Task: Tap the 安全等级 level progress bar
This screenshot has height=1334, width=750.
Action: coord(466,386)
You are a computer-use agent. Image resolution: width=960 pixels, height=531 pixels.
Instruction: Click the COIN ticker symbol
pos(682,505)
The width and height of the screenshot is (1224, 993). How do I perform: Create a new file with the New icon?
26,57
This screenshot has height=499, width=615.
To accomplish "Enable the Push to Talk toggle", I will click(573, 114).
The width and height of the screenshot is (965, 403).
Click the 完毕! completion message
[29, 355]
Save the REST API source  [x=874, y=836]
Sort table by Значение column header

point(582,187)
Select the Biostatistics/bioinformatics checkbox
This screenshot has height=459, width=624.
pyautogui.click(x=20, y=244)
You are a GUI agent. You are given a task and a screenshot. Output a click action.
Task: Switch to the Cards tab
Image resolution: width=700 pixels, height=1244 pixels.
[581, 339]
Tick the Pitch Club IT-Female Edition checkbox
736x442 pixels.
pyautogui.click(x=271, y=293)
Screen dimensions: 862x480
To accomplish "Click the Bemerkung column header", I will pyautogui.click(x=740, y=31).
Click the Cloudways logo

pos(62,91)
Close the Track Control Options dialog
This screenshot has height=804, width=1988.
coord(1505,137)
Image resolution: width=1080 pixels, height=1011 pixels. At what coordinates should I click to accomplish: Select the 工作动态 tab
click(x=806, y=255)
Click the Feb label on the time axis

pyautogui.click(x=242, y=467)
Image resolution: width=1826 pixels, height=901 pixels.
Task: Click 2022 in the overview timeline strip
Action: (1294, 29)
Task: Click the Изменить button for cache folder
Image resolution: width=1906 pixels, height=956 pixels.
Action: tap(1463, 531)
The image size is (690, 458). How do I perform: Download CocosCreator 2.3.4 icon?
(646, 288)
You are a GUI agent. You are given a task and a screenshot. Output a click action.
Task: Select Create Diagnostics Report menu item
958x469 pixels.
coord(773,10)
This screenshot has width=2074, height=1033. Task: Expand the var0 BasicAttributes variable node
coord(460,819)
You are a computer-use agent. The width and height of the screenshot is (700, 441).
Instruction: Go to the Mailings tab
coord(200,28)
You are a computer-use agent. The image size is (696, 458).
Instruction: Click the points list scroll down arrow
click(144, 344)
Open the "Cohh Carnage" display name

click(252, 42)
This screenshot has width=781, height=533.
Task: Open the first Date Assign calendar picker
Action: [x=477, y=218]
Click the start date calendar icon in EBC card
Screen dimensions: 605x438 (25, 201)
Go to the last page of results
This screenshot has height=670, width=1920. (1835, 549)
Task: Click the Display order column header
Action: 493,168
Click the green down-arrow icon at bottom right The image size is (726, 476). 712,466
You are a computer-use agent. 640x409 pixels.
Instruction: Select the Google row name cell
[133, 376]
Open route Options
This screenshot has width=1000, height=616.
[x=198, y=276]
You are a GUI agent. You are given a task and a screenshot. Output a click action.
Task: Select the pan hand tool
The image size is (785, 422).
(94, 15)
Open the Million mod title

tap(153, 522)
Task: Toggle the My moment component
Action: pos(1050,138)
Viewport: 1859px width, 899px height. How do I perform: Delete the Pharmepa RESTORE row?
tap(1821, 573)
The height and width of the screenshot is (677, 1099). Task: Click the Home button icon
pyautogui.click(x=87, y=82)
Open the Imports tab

GOAL OF THE EXERCISE: Output the line containing "Viewport: 1859px width, 899px" and every line after it through the final line of the records above, exactly as written and nothing else.

OUTPUT:
Viewport: 1859px width, 899px height. How do I perform: Delete the Pharmepa RESTORE row?
tap(1821, 573)
The height and width of the screenshot is (677, 1099). Task: Click the Home button icon
pyautogui.click(x=87, y=82)
Open the Imports tab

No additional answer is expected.